2. It just means that they are in the denominator. It really is preference, but sometimes it is more clear than trying to denote which units are in the denominator by using other methods. For instance in acceleration, ft/s2 or ft s-2.

http://i.imgur.com/lg20y.gif

3. Okay. Thanks for that explanation of the superscript.

So, I found an online calculator for this here:

Hubble law and the expanding universe

And H should not be divided by ten. My second example (the Large Magellanic Cloud) was way off in the other direction, but I think its redshift is anomalous. Presuming the other poster was right about the typo, that means the first two sets of data I tried were bad. O_O

But I got data for NGC2770, that came out properly. I dunno if I should trust this Hubble character or not.

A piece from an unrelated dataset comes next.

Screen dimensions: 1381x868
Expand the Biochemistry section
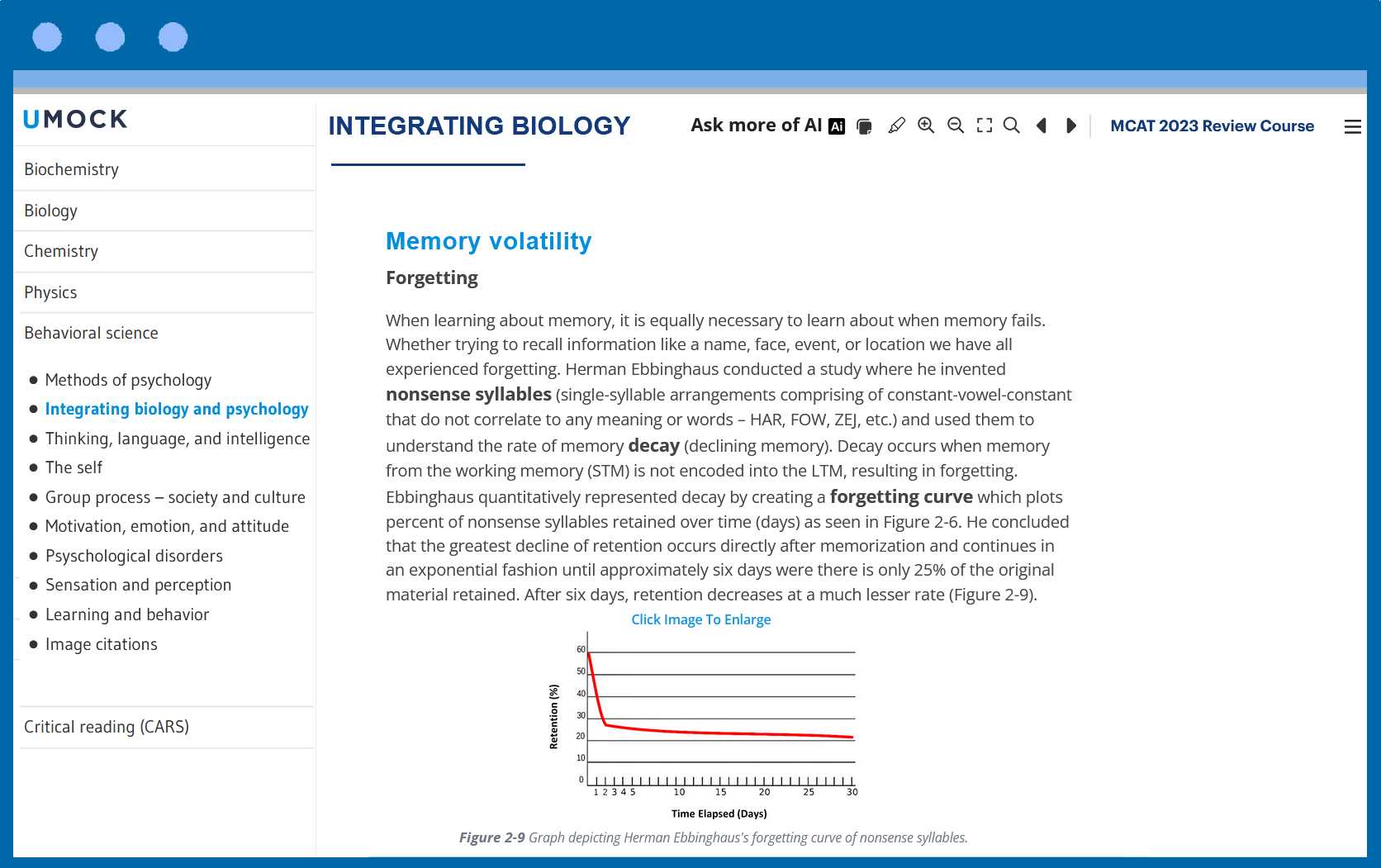(72, 169)
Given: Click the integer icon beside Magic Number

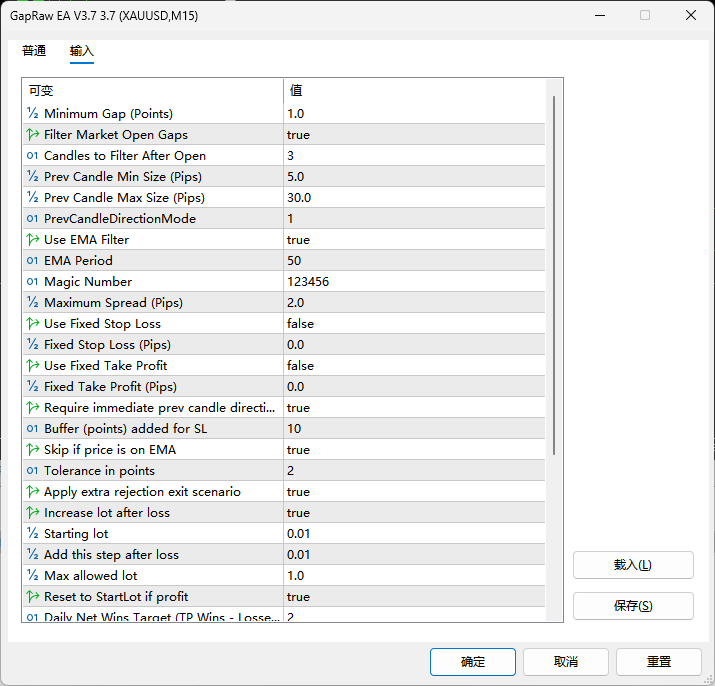Looking at the screenshot, I should click(x=33, y=282).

4. Originally Posted by MK27
Okay. Thanks for that explanation of the superscript.

So, I found an online calculator for this here:

Hubble law and the expanding universe

And H should not be divided by ten. My second example (the Large Magellanic Cloud) was way off in the other direction, but I think its redshift is anomalous. Presuming the other poster was right about the typo, that means the first two sets of data I tried were bad. O_O

But I got data for NGC2770, that came out properly. I dunno if I should trust this Hubble character or not.
So i know nothing about this stuff, but isn't the Large Magellanic Cloud close enough to be affected by the gravity of the Milky Way? This would slow it down and make the hubble law inapplicable? Just a stab in the dark.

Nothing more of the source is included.